3. Admire yourself for your qualities
Sometimes we forget that respect isn’t only about what we do it’s also about who we are.
Qualities like kindness, curiosity, resilience, or humor are just as worthy of admiration as any ability. But here’s the problem: because qualities don’t come with certificates or applause, we often overlook them.
This is where journaling or simple reflection helps. Write down your strongest qualities and moments where you showed them. For example, maybe you stayed calm when your younger sibling was upset, or you pushed through a tough semester without giving up. That patience? That perseverance? Those are qualities worth respecting.
Personally, I’ve realized I admire myself for being consistent with friends I show up when I say I will. It sounds small, but it’s a quality I deeply value. When you take time to notice your own qualities, you stop waiting for other people to “see” you, because you already see yourself.
4. Admire yourself for your achievements
Achievements don’t always have to be huge. We love to celebrate degrees, promotions, or dream milestones but everyday achievements matter just as much.
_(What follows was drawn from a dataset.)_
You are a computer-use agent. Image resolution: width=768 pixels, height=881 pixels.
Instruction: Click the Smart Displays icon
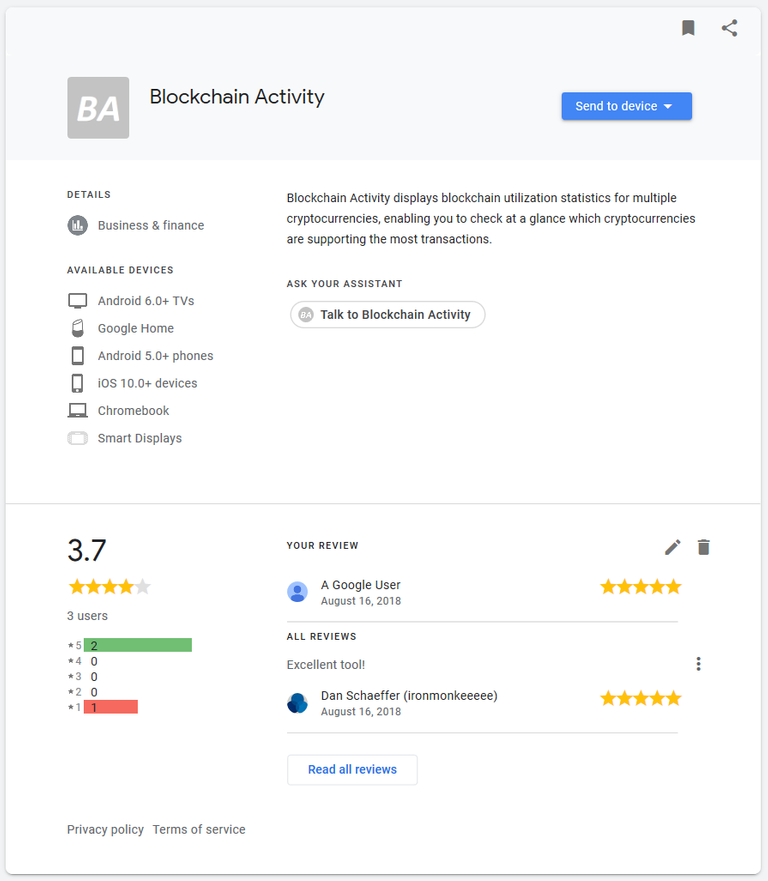click(x=77, y=438)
Did you show up to work every day this week? Did you finally clean your room after procrastinating for days? Did you finish that book you’ve been dragging through? All of those count.
Achievements are proof that you can set a goal and follow through, and that builds admiration for yourself.
But here’s the tricky part: if we only rely on external validation (like grades, likes, or compliments), our self-respect will always feel shaky. That’s why it’s important to build internal validation systems. This means learning to celebrate your achievements privately, without needing everyone else to clap for you.
I’ll be writing more on this in a post called “How to Build Validation for Yourself,” but for now, think about this: what if you could feel proud of something just because you decided it mattered? That’s self-respect.
5. Have due regard for your own feelings, wishes, and rights
This part of the definition of respect often gets ignored, but it’s probably the most important. To respect yourself, you have to act like your feelings, wishes, and rights actually matter.
That looks like:
- Holding space for yourself. Sometimes it’s about giving yourself permission to rest, always take a shower everyday, and dress up just for yourself. Self-care isn’t selfish, it’s proof that you value your own well-being.
- Being stern with yourself. Self-respect isn’t all soft baths and affirmations. Sometimes it’s doing the hard thing when you don’t feel like it……like studying, exercising, saving money instead of splurging. I like to think of this as “tough love.” Part of self respect is locking in on a goal, no matter how unmotivated you feel.
- Avoiding what drains you. I’ll be honest: I recently uninstalled TikTok and Instagram because every time I scrolled, I felt so drained and wasted. Respecting myself meant choosing not to keep doing something that consistently left me feeling low.
- Practicing an internal locus of control. Instead of blaming the world for everything, take responsibility for your choices. When you focus on what you can do, you start to feel in control of your life, and that builds deep respect for yourself.
At the end of the day, having due regard for yourself is about treating yourself like someone worthy of dignity and consistency. If you wouldn’t disrespect your best friend, why would you disrespect yourself?
Conclusion
Practicing self-respect in your 20s isn’t about getting it “perfect.” It’s about slowly building habits of admiration and care for yourself. Admire your beauty on your own terms. Strengthen your abilities. Recognize your qualities. Celebrate your achievements. And always, always treat your own feelings and rights like they matter.
We’re still learning, and that’s okay. Self-respect is a practice a daily decision to put yourself on your own pedestal. And honestly? That’s the foundation for everything else.